▸ **Assignment**
Taking the line that contains "Viewport: 724px width, 1568px" as the start and the last line of the data as the end, repeat exactly every line in that span, but no pictures.

(Collected data)
□ □ □
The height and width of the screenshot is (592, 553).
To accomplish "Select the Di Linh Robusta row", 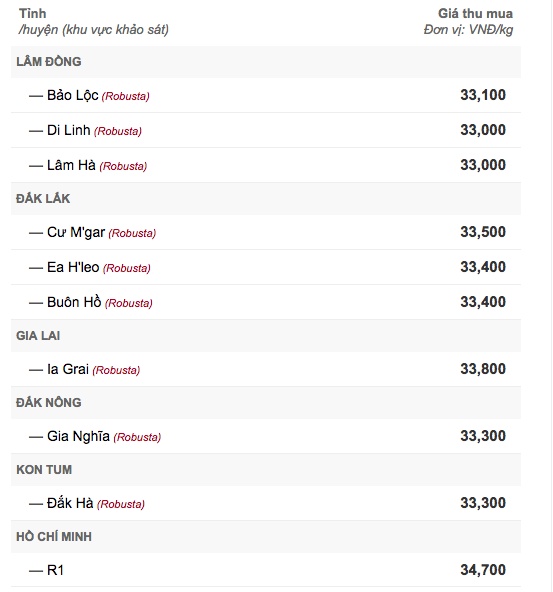I will pos(266,130).
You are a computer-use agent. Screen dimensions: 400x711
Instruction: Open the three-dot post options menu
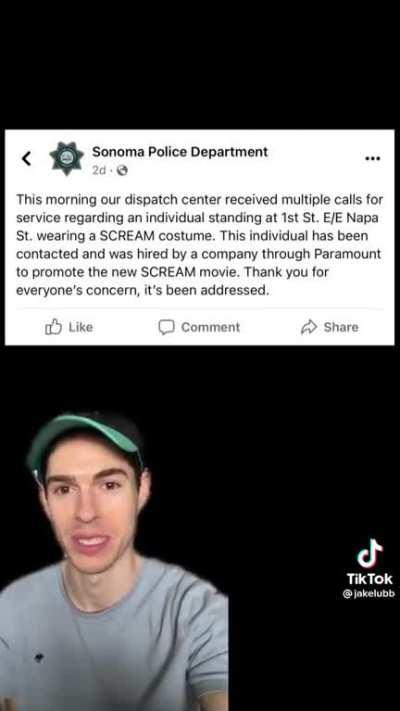click(372, 159)
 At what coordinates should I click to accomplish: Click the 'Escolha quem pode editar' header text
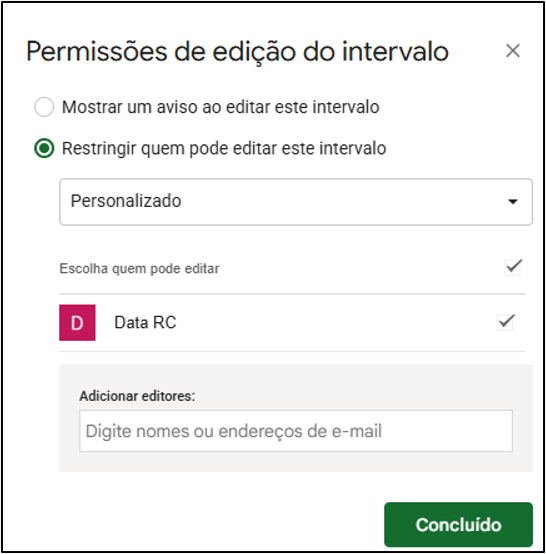tap(139, 269)
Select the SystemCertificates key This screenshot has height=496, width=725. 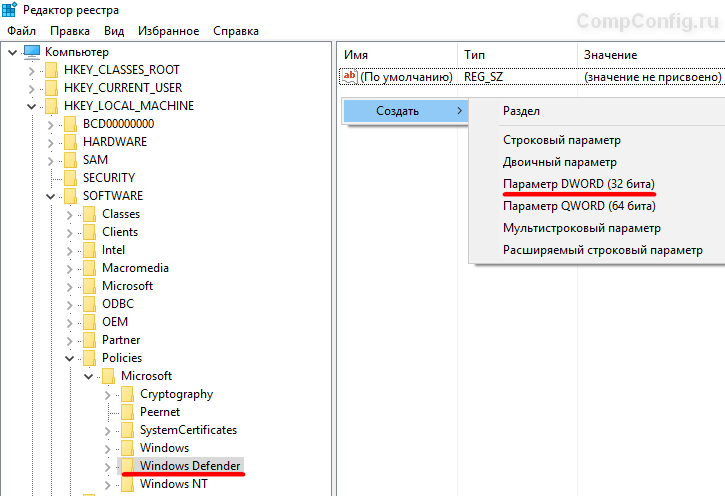(x=188, y=430)
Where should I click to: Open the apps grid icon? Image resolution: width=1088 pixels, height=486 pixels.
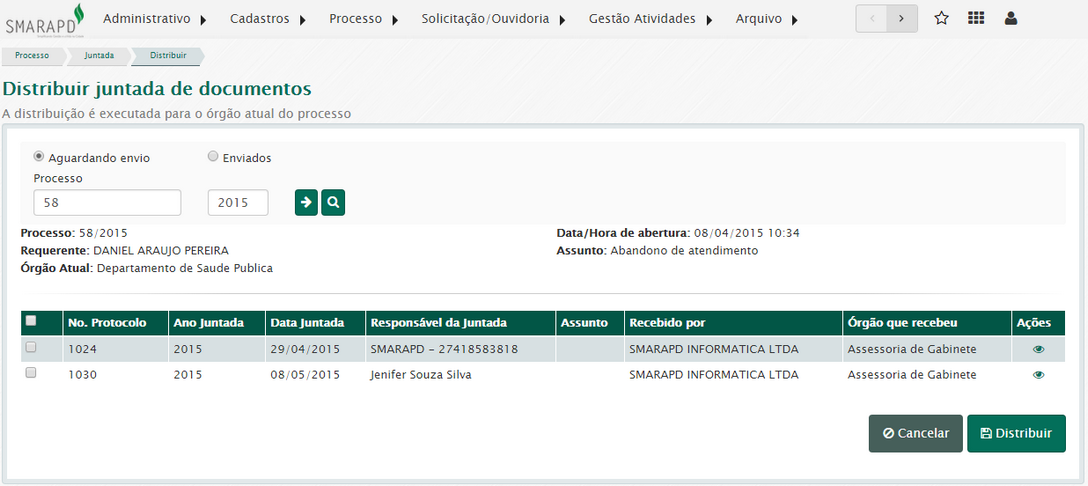pyautogui.click(x=976, y=19)
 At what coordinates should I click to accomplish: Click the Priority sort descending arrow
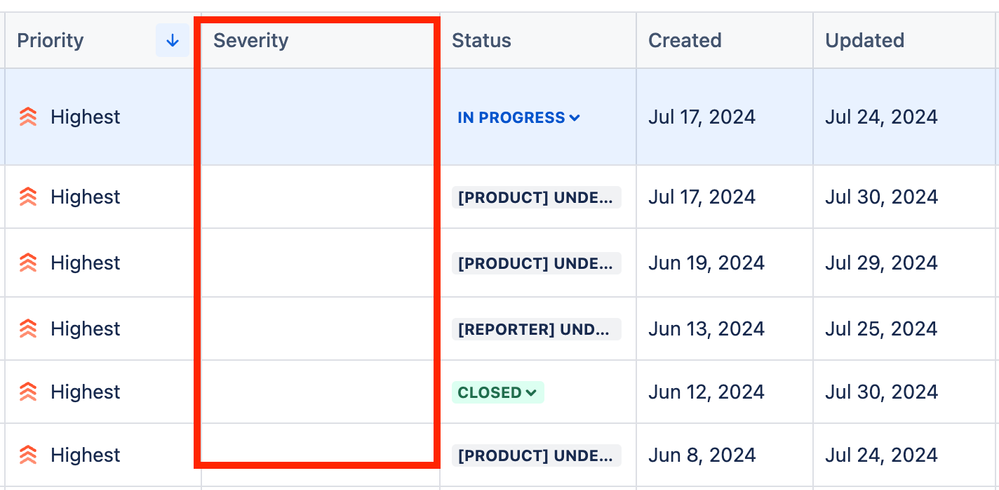tap(172, 40)
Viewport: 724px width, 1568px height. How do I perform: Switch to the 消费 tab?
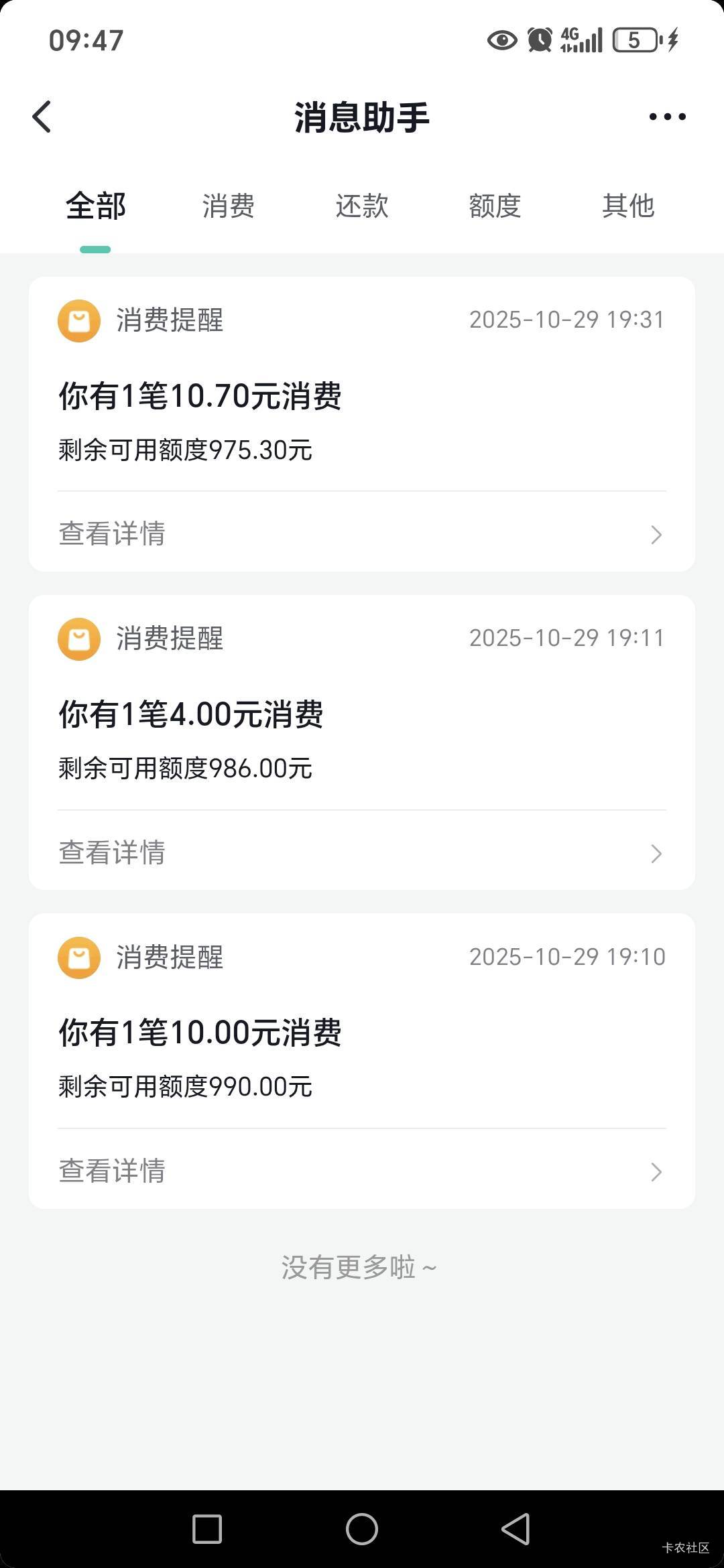[x=229, y=206]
□ □ □
▸ **Task solution**
Viewport: 724px width, 1568px height. How do I perform: Switch to the 消费 tab?
[x=229, y=206]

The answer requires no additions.